Two of the claims that people said followed from “Todd is dead” were:

1) There is at least one dead person.

2) There is a reason for Todd’s death.

I used this opportunity to talk about the difference between logical and causal possibility.  I take it that 1) is logically necessary in relation to “Todd is dead” and that 2) is causally necessary.  We can imagine a world in which people die for no reason, or something like that.

This led to the students’ asking about whether claims following from “Bob loves Jill” were causally or logically implied.  Someone asked whether it could be possible for someone not  to be able to love someone else and if so whether it would be causal or logical.  I said we could imagine a person having some kind of chemical imbalance or the like such that it would be causally impossible for him to love anyone.  But this led me to ask the class whether my water bottle’s not being able to love anyone is a causal or logical impossibility.  It is not so clear, is it?

This reminds me of an interesting but difficult passage in “Part II” of Wittgenstein’s Philosophical Investigations, where he writes:

“A new-born child has no teeth.”—”A goose has no teeth.”—”A rose has no teeth.”—This last at any rate—one would like to say—is obviously true!  It is even surer than that a goose has none.—And yet it is none so clear. For where should a rose’s teeth have been? The goose has none in its jaw. And neither, of course, has it any in its wings; but no one means that when he says it has no teeth.—Why, suppose one were to say: the cow chews its food and then dungs the rose with it, so the rose has teeth in the mouth of a beast. This would not be absurd, because one has no notion in advance where to look for teeth in a rose. ((Connexion with ‘pain in someone else’s body’.))

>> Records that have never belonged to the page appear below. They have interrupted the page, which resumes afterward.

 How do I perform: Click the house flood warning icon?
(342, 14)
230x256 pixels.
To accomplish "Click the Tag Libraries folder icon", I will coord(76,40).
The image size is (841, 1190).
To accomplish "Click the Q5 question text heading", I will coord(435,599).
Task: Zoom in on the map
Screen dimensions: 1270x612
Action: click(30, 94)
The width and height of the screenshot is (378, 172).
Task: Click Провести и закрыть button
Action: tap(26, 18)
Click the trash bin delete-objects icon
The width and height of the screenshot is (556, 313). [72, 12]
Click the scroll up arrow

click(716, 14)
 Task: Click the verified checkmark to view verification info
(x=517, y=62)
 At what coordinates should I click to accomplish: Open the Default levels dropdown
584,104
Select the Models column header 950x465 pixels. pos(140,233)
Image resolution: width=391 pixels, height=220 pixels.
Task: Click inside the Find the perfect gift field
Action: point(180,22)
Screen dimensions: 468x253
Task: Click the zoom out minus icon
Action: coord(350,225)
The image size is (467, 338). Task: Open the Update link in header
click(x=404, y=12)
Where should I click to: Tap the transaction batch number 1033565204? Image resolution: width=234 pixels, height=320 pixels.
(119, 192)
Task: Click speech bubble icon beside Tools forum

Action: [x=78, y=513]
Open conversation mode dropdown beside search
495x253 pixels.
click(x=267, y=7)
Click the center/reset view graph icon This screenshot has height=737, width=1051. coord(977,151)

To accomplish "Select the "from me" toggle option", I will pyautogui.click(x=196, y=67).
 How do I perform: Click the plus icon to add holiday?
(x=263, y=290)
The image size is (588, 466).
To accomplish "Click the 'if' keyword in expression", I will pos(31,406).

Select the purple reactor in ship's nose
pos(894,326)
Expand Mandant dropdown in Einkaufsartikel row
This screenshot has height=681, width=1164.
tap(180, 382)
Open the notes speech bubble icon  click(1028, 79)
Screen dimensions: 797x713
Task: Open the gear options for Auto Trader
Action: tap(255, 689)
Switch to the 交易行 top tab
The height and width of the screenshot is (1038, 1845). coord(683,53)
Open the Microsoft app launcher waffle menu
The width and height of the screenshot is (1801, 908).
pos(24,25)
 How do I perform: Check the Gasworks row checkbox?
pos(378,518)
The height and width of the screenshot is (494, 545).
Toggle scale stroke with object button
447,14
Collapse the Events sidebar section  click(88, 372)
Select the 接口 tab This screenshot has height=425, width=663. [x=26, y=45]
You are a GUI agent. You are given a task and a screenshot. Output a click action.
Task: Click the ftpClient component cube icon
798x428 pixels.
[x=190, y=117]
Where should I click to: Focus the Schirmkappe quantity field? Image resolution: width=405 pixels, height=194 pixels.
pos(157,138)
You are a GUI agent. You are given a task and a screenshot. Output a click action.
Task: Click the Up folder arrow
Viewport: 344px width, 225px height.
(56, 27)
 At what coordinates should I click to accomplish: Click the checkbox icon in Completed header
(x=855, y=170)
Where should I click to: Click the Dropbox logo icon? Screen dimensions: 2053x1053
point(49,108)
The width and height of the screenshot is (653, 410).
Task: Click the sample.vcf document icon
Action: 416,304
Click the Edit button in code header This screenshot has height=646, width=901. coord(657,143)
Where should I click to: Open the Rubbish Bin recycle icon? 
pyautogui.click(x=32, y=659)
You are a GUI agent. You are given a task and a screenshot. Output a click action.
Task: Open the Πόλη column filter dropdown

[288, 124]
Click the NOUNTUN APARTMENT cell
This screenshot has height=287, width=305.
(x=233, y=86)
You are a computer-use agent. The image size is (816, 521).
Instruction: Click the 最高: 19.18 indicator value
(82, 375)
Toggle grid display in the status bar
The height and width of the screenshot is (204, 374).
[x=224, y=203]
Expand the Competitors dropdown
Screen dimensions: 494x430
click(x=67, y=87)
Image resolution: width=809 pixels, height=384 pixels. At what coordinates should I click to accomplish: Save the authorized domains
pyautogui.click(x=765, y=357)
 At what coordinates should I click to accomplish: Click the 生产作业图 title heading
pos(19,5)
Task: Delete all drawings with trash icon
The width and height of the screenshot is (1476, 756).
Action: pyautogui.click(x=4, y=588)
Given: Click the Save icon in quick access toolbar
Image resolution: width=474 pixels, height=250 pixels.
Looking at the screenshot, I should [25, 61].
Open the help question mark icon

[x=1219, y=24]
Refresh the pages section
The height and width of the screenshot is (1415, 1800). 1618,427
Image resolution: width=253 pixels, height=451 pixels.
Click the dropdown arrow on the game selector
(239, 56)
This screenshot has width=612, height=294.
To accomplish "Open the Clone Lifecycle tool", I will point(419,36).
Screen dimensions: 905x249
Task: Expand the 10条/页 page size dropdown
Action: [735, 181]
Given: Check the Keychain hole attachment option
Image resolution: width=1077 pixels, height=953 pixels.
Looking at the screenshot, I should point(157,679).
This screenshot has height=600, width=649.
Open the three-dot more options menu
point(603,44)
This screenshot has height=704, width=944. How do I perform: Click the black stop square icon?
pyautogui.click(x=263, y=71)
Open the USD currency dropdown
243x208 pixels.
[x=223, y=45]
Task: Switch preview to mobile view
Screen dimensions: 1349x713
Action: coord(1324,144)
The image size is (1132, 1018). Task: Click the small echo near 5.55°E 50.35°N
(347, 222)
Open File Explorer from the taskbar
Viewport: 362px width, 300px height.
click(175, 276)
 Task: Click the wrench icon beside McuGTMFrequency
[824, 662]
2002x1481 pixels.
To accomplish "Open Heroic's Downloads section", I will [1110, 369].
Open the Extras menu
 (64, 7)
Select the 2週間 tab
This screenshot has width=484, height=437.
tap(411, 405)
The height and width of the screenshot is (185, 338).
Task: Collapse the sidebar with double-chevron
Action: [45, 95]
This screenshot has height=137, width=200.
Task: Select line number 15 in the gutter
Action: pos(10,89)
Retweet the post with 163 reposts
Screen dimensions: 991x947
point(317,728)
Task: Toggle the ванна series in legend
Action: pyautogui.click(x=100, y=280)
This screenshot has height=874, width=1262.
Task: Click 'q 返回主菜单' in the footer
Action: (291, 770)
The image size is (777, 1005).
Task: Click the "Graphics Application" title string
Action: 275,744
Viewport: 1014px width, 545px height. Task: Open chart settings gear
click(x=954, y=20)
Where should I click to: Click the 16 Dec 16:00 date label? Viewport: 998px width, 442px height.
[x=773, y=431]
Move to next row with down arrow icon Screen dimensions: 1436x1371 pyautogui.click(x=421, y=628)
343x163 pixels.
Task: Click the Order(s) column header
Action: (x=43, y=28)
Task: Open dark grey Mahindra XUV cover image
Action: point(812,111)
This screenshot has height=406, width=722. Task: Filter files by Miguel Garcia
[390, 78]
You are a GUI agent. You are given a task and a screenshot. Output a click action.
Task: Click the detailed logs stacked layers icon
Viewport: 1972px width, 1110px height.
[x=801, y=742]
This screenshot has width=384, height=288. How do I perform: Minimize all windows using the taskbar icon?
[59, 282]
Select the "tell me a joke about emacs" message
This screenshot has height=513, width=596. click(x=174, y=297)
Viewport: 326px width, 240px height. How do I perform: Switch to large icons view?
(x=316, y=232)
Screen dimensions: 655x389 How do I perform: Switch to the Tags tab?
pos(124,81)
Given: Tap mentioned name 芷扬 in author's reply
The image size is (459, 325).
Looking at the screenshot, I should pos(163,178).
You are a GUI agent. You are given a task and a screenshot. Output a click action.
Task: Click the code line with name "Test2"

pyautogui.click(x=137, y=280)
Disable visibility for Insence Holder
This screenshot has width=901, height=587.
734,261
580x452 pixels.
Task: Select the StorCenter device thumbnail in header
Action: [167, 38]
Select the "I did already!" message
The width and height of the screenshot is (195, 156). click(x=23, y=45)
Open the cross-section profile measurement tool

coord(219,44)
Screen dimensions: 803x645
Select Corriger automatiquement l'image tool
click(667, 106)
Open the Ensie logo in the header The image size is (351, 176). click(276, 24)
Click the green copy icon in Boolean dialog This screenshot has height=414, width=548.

So, we might say that it is obviously true that my water bottle cannot love anyone, but is that not more than just odd sounding?  Is it a causal impossibility that makes us say this?  We might imagine the water bottle imbued with a spirit by a magician or god mightn’t we?

What about these three statements:

A) Either it is raining or it is not raining.
B) Either there is a black unicorn or there is not a black unicorn.
C) Either there is a red square-circle or there is not a red square-circle.

In the context of asking about immediate inferences, we might say that you can’t infer anything about the world, so to speak, by the truth of A) and B).  But should we say the same about C)?  If the idea of a square-circle is incoherent, then what could C) possibly mean?  Is C) true?  If it is false, is it necessarily false?  Is it nonsense?

One thought on “Possibility and Nonsense

  1. Todd is dead is of course a great pun (en Deutschesprache) . Also, The rose, teeth, beast, and pain are well done in the Matmos song “Roses and Teeth for Ludwig Wittgenstein”, and as he is Witt (humor/hoke) and stein (rock) – the humor in rock.